#### Extract to read ####

One stove being tried out is designed to heat a four- to five-room house and use either hogged fuel or wood in the form of small blocks. Other improved stoves have been placed on the market, with such features as downdrafts and thermostatic damper controls to keep room temperatures more constant and save fuel (fig. 4).

Firewood
Fig. 5. A home-made furnace with an 80 gallon oil drum as the firebox. Air is heated in the brick-enclosed space surrounding it. The wood post is too close for complete safety.

A farmer may find it best to construct his own wood-burning furnace of brick, using little new metal material except pipes for smoke outlets and air ducts. One or more large oil drums can serve as the firebox, and other parts can be made from discarded articles. A home-made furnace of this type is shown in figure 5. Circulating by means of inlet and outlet pipes, the air is heated in the enclosed space around the oil drum.

####

Work to be completed: Please carry the passage above on wood-burning stoves and home-made furnaces forward from its final sentence.

#### Recorded data ####

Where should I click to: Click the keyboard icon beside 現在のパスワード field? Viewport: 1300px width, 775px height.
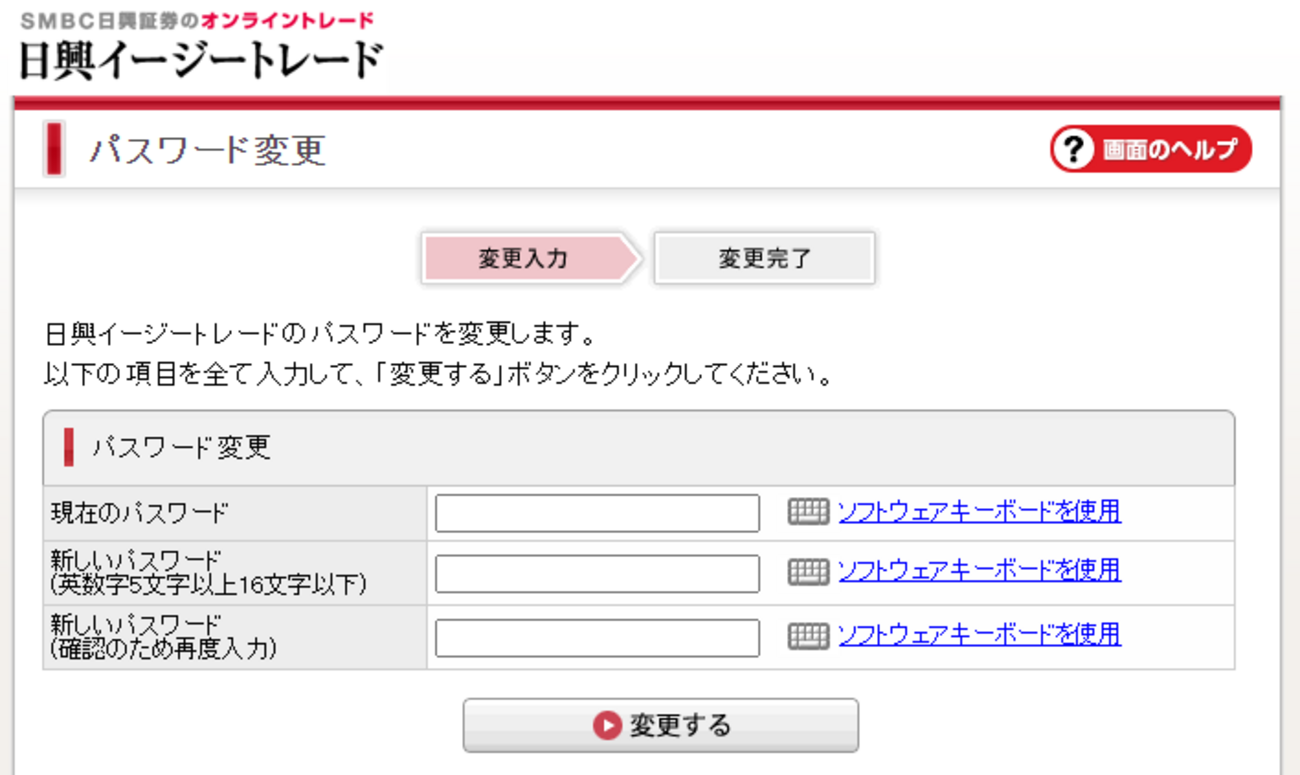810,513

####

Expected answer:
Other Forms of Wood-Fuel Use

If wood is cut to very small pieces, it can be moved more conveniently by means of shovels, chutes, or belt conveyors and becomes suitable for automatic firing. Hogged fuel is of this sort and is produced by a machine called a hog which reduces mill waste or other wood chips and splinters; this fuel is often burned with sawdust and shavings in industrial boilers and large heating plants. Pacific Coast lumber mills, pulp and paper mills, and electric-power plants are the principal users.

These fuels are measured in units of 200 cubic feet, containing about the same quantity of material as a cord of 4-foot wood. Hogged fuel has 10 times the bulk of good coal, in proportion to its heating value, but, with mechanical stoking, efficiencies of 70 to 75 percent can be expected, at least equaling the efficiency obtained in burning steam coal. Where hogged fuel and sawdust are available locally, users have reported large savings, especially in regions that are remote from sources of other fuels. The Dutch-oven or reflecting-arch type of installation is commonly employed. In case of a shortage of the fuel formerly used, small industrial plants such as creameries can build Dutch ovens for burning wood fuel, if hand firing is feasible.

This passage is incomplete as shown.